WHAT IS NEEDED:
In the dental visit text below, copy out word for word the passage from "Photo credit; Shiny" to "discomfort and money.".

======== SOURCE TEXT ========

Do You Know When To Visit A Dentist?

Do You Know When To Visit A Dentist?

As a rule of thumb, most people should visit their dentist every 6 months for a check-up, however, a surprising number of people fail to adhere to this guidance and only visit a dentist out of necessity. There are a whole host of reasons that you should schedule an appointment with your dentist. To help keep your teeth and mouth in top condition here are some examples of when you should be visiting your dentist. 

Photo credit; Shiny Diamond from Pexels


One of the most obvious reasons to visit your dentist is for toothache relief. Toothache can be a common occurrence with many a regular culprits causing the pain. Typical causes of toothache include cavities/decay, failing or broken fillings, cracks, breaking or broken teeth, and inflamed gums. 

If you are experiencing a dull ache, pain, or sensitivity to hot and cold foods it is advised that you see your dentist. Even if the pain is not constant it is still recommended you have your teeth looked at. It could be that there is a problem forming and early intervention could save you considerable discomfort and money. 

Broken tooth 

Although teeth are designed to be strong, they can still break, crack or fracture for a variety of reasons. Commonly, breakages can occur as a result of an accident, eating, or cavities. Whatever the cause of the damage to your tooth it is important that you see a dentist immediately. Even if the break or crack does not hurt. Your dentist may be able to save or restore your tooth and prevent further complications or breakages.

======== PROVIDED DATA ========

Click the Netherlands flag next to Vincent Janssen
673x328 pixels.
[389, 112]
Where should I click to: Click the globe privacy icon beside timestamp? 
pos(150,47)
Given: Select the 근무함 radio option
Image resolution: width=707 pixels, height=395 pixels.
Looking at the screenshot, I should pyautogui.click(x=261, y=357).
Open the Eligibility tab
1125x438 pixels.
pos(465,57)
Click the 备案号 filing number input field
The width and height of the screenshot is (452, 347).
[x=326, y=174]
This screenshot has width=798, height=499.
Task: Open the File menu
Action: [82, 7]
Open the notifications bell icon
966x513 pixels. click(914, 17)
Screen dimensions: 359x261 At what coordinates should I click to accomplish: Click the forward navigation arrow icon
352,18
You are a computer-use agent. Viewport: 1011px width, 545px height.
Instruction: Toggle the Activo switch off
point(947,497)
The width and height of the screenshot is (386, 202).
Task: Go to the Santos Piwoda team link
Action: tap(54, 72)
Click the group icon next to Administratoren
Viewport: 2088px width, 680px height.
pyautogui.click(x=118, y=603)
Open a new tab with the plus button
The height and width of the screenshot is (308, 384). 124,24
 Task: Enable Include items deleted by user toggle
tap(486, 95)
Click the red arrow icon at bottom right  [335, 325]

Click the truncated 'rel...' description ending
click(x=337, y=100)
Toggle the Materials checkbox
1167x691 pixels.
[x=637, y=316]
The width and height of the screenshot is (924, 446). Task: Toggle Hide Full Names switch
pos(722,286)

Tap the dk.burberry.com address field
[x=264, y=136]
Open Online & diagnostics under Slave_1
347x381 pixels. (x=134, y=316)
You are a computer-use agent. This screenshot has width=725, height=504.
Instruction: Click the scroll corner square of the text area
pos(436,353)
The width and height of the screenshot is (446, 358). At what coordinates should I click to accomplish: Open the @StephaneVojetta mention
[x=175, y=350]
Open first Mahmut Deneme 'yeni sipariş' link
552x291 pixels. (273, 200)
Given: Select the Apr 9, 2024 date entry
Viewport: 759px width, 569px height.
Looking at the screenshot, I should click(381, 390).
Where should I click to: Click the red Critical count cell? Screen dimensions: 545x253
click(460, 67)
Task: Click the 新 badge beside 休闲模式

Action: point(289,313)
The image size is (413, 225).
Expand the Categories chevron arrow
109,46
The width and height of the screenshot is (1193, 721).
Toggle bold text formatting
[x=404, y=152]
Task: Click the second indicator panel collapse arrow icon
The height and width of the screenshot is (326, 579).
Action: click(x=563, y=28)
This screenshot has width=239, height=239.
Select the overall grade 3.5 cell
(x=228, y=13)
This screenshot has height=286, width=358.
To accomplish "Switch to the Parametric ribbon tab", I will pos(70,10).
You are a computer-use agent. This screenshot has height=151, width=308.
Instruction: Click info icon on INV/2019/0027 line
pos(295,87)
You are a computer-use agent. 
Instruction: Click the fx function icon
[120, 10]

========

RESULT BELOW:
Photo credit; Shiny Diamond from Pexels


One of the most obvious reasons to visit your dentist is for toothache relief. Toothache can be a common occurrence with many a regular culprits causing the pain. Typical causes of toothache include cavities/decay, failing or broken fillings, cracks, breaking or broken teeth, and inflamed gums. 

If you are experiencing a dull ache, pain, or sensitivity to hot and cold foods it is advised that you see your dentist. Even if the pain is not constant it is still recommended you have your teeth looked at. It could be that there is a problem forming and early intervention could save you considerable discomfort and money.